Singapore: Singapore's founder and first premier Lee Kuan Yew had helped the Indians in the country, especially women members of the community by encouraging them to work and help their families financially, a prominent Indian-origin trade union leader said today.
Paying tribute to Lee, trade unionist G Muthukumarasamy said the late prime minister helped in the financial development of ethnic Indian community and upliftment of women from the group.
91-year-old Lee, the city-state's prime minister for 31 years and widely respected as the architect of Singapore's prosperity, died of severe pneumonia on March 23.
“Lee saw the hardships experienced by the Indian community at the time and he was determined to help and make a difference,” he said in Tamil.
“During those days, most Indian families had single incomes because they did not allow their women to work,” Muthukumarasamy said.
He credited Lee for encouraging Indian women to join the workforce, to learn a skill and help their families financially.
Muthukumarasamy recounted how, when he was young, his father would often tell him about Singapore's founding father, the Straits Times reported.

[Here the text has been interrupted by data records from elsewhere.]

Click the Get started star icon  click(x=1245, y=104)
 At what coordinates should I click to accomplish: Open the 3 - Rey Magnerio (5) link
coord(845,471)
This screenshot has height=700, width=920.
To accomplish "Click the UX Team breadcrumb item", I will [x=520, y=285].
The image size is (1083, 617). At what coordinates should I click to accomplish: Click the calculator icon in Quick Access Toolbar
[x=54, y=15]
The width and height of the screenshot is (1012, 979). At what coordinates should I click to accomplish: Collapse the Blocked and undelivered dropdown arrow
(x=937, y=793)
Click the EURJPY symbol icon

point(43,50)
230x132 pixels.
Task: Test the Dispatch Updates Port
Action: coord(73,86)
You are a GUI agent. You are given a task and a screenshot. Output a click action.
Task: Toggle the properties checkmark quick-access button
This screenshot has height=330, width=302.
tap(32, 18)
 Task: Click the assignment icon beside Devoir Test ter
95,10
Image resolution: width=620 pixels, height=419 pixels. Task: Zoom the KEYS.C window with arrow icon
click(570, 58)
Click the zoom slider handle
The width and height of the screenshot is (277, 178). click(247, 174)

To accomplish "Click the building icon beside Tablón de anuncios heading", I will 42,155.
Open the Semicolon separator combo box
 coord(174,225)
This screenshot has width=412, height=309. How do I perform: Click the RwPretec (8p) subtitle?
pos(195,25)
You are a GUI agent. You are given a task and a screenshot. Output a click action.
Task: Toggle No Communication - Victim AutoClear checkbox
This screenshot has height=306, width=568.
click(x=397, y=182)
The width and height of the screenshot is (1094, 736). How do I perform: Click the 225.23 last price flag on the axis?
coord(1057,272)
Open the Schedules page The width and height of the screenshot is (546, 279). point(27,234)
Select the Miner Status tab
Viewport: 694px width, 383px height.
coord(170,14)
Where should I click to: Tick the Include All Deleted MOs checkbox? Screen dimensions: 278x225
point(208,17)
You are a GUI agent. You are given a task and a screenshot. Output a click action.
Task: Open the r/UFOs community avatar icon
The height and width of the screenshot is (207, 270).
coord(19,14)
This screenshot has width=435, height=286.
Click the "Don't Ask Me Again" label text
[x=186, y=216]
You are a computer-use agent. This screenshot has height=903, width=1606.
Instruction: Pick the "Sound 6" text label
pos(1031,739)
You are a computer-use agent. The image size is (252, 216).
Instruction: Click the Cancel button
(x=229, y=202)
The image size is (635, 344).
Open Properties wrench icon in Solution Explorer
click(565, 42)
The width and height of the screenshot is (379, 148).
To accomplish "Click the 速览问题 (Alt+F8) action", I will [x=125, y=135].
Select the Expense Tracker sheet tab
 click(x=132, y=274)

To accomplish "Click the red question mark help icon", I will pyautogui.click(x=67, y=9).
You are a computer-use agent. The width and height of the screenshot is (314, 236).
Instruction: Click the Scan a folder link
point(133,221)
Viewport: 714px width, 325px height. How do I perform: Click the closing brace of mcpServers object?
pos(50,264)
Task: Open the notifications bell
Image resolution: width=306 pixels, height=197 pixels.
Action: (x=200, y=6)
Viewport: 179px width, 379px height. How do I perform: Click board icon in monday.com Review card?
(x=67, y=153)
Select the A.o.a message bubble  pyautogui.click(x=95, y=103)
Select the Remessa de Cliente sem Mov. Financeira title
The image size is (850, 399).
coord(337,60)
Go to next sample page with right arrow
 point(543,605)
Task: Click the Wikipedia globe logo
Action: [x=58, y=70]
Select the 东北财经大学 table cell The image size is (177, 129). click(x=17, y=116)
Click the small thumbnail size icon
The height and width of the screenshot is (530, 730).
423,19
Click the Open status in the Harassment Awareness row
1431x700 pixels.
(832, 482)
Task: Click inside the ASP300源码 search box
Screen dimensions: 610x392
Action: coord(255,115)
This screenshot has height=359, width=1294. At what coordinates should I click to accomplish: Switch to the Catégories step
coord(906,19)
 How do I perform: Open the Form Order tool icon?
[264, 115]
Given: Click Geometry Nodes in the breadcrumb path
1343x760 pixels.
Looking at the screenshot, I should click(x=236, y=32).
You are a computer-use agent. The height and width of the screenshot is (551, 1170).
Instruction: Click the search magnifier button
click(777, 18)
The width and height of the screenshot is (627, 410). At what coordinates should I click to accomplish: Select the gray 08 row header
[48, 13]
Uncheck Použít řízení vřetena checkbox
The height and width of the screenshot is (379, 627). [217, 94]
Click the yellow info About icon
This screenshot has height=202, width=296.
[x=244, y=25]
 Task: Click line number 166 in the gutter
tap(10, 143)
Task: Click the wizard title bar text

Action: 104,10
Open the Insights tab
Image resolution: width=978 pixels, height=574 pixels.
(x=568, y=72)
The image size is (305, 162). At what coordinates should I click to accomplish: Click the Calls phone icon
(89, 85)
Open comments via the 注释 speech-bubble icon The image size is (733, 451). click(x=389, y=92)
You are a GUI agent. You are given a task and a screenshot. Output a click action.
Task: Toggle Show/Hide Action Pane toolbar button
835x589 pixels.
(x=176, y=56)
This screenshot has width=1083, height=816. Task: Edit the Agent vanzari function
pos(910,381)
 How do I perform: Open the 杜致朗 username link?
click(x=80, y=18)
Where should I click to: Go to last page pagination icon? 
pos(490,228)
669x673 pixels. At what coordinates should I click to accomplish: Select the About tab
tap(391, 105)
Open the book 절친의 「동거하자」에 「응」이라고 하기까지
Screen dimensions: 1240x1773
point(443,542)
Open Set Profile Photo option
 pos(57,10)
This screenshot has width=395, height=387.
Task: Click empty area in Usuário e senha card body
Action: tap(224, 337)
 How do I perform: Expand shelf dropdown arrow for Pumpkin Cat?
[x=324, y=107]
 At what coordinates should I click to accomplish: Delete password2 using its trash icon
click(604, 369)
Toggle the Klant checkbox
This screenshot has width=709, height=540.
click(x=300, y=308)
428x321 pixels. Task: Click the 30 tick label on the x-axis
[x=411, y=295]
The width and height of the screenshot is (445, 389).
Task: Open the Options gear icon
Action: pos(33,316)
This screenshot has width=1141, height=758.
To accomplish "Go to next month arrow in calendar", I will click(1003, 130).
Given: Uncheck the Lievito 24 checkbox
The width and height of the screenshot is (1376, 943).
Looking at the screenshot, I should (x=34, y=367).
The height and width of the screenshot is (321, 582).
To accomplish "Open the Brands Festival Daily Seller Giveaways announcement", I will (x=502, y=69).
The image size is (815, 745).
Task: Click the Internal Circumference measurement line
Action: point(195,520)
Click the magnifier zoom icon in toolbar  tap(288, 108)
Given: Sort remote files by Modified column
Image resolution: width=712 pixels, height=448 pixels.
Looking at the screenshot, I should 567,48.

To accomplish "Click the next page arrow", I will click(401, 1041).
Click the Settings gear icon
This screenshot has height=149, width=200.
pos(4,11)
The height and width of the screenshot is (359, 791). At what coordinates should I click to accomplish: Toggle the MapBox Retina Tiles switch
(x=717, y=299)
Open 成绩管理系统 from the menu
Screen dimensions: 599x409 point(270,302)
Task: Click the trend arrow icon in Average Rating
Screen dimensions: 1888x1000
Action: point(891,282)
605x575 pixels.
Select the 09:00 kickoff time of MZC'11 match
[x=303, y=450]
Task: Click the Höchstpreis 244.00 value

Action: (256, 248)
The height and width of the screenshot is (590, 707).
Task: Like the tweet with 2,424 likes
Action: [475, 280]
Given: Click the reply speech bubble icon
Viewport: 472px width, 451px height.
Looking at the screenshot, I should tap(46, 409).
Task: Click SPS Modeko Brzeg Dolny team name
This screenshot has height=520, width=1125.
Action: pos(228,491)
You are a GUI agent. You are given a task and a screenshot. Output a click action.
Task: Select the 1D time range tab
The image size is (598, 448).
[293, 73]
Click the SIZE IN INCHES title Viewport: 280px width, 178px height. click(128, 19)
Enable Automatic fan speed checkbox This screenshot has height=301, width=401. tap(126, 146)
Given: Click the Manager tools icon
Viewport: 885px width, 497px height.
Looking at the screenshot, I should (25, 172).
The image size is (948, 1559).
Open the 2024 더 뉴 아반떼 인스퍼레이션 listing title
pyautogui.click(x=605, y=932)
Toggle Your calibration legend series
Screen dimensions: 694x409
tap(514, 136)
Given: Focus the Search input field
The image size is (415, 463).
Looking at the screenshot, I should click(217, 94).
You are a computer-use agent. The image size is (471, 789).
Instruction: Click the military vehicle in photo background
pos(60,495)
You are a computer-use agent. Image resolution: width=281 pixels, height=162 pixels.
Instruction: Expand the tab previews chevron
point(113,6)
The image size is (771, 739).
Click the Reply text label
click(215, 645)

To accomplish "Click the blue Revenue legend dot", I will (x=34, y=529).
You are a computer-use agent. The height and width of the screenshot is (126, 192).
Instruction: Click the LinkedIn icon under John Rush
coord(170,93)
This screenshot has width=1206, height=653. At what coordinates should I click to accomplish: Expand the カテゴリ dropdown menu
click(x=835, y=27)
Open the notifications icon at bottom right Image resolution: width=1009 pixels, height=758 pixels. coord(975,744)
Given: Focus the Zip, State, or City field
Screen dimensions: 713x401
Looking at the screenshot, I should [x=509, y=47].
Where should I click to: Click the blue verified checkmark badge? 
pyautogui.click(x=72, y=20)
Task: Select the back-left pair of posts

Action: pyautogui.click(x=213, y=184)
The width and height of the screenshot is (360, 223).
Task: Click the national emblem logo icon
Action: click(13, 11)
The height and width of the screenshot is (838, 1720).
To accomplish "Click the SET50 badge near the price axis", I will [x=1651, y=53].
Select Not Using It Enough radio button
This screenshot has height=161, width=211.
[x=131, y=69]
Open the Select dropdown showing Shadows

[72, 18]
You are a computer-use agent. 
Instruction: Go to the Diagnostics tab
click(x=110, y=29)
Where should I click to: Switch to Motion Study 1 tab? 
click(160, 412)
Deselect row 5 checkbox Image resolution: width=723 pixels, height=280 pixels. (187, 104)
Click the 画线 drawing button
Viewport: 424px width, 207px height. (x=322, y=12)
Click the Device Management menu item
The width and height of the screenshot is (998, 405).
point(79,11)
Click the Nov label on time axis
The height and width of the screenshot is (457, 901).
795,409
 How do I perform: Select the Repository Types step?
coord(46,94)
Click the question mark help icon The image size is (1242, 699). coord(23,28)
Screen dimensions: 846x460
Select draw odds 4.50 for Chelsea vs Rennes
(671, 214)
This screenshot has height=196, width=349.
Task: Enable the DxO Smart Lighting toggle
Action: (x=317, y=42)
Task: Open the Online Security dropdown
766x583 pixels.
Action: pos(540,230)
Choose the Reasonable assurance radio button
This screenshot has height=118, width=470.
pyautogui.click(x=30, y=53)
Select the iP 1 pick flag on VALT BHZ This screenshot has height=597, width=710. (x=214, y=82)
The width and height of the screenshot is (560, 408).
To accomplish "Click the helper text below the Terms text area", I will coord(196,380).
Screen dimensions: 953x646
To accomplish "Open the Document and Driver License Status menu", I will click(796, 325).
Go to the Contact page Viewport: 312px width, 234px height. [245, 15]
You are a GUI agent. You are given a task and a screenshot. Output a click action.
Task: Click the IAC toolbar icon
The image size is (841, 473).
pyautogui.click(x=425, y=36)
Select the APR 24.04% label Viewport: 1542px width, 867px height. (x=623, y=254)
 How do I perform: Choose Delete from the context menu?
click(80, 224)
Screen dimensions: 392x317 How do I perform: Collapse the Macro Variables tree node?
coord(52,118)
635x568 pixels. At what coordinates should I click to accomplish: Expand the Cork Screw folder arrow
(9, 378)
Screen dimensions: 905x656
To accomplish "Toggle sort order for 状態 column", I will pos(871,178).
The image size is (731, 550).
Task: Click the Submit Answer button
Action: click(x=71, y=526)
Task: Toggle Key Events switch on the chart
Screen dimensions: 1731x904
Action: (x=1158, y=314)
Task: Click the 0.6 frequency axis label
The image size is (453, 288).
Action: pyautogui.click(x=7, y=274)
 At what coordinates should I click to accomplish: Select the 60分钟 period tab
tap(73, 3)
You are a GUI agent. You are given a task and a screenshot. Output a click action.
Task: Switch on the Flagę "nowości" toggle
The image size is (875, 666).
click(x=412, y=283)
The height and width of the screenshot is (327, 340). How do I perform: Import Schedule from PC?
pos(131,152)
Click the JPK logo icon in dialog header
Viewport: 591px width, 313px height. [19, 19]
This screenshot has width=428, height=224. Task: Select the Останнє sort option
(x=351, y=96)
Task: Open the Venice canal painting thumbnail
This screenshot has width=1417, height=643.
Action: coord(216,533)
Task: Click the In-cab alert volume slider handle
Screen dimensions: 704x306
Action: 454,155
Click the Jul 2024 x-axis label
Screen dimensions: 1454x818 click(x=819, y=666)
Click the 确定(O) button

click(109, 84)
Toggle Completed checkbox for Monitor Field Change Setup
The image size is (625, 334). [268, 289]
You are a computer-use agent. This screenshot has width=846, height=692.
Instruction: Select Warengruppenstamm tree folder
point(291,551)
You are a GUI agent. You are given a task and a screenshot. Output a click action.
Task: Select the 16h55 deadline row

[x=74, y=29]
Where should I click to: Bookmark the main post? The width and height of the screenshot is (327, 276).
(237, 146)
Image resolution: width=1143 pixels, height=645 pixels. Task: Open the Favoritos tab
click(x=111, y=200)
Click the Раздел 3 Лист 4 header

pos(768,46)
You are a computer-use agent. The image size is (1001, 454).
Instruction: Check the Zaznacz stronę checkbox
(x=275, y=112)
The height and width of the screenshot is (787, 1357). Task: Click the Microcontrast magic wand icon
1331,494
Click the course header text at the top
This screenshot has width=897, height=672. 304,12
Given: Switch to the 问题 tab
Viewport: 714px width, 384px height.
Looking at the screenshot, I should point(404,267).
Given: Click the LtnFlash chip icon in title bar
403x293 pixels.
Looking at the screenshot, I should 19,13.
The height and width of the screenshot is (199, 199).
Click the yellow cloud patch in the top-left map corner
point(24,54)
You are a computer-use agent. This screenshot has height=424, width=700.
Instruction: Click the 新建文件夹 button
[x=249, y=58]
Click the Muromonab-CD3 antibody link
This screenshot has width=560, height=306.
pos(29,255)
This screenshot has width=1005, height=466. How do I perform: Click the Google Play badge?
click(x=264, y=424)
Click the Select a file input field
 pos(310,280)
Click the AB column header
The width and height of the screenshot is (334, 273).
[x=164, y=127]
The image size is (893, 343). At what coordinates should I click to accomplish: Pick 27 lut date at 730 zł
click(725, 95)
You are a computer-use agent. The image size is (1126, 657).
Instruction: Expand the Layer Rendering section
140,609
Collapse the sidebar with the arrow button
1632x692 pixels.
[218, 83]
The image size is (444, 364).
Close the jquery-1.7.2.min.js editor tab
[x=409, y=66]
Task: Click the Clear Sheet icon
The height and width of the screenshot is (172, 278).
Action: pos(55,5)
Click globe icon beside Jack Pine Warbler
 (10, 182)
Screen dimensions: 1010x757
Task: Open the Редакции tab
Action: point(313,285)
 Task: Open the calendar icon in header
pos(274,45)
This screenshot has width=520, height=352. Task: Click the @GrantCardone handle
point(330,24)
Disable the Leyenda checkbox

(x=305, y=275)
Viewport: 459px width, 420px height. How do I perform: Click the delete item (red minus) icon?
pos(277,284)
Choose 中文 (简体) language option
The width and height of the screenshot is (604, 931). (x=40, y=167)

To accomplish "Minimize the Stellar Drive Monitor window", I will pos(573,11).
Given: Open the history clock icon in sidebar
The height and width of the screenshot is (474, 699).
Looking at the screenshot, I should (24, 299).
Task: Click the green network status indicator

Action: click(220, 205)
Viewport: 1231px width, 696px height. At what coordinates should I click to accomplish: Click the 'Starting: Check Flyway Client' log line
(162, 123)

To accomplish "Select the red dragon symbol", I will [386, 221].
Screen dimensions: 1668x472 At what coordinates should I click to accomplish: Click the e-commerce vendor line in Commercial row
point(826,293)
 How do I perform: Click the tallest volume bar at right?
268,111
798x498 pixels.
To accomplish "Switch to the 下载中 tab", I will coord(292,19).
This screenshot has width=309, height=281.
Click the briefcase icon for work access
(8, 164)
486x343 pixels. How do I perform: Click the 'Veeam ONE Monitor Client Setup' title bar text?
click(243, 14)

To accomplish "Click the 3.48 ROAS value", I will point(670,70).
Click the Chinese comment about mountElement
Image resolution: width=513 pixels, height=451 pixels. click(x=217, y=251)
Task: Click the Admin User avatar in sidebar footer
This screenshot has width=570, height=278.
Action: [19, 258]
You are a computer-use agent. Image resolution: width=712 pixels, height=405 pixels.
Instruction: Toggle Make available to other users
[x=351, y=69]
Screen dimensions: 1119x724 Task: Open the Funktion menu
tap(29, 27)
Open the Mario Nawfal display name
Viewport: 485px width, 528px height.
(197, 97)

On a personal note, the general secretary of the Amalgamated Union of Public Daily Rated Workers said that Lee had inspired his development as a worker, a unionist and a leader, and shared an experience that was so vivid to him that it seemed “like it happened yesterday”.
Singaporean Indians or Indian Singaporeans form 9 per cent of the country's citizens and permanent residents, making them Singapore's third largest ethnic group after Chinese and Malays.